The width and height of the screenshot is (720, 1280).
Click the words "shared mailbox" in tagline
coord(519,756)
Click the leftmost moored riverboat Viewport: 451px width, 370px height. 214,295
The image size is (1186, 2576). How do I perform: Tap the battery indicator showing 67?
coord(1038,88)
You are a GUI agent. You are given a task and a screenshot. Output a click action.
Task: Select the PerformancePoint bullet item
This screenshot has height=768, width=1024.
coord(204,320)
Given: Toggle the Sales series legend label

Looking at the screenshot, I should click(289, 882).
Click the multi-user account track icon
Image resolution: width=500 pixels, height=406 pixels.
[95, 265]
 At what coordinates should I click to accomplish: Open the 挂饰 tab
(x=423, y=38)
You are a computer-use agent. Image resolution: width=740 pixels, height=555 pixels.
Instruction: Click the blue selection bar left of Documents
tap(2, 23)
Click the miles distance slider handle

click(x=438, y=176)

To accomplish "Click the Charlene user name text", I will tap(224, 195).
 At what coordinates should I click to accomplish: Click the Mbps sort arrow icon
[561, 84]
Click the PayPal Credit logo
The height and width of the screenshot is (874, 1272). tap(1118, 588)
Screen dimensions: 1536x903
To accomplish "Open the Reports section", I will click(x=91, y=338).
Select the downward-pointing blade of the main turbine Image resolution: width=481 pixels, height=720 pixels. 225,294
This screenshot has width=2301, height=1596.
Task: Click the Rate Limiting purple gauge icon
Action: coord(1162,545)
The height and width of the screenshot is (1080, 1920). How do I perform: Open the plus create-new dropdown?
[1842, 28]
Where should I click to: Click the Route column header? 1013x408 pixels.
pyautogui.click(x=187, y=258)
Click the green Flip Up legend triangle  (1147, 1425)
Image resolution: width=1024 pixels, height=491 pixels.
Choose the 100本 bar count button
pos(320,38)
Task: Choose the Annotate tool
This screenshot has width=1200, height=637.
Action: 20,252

■ **Exercise aim**:
Can you recast the lines from the one containing "Click the green" through the last line above as a Markdown table with the columns "No." and "Line", numbering each row and leaving out blank lines?

■ **Reply**:
| No. | Line |
|---|---|
| 1 | Click the green Flip Up legend triangle  (1147, 1425) |
| 2 | Image resolution: width=1024 pixels, height=491 pixels. |
| 3 | Choose the 100本 bar count button |
| 4 | pos(320,38) |
| 5 | Task: Choose the Annotate tool |
| 6 | This screenshot has width=1200, height=637. |
| 7 | Action: 20,252 |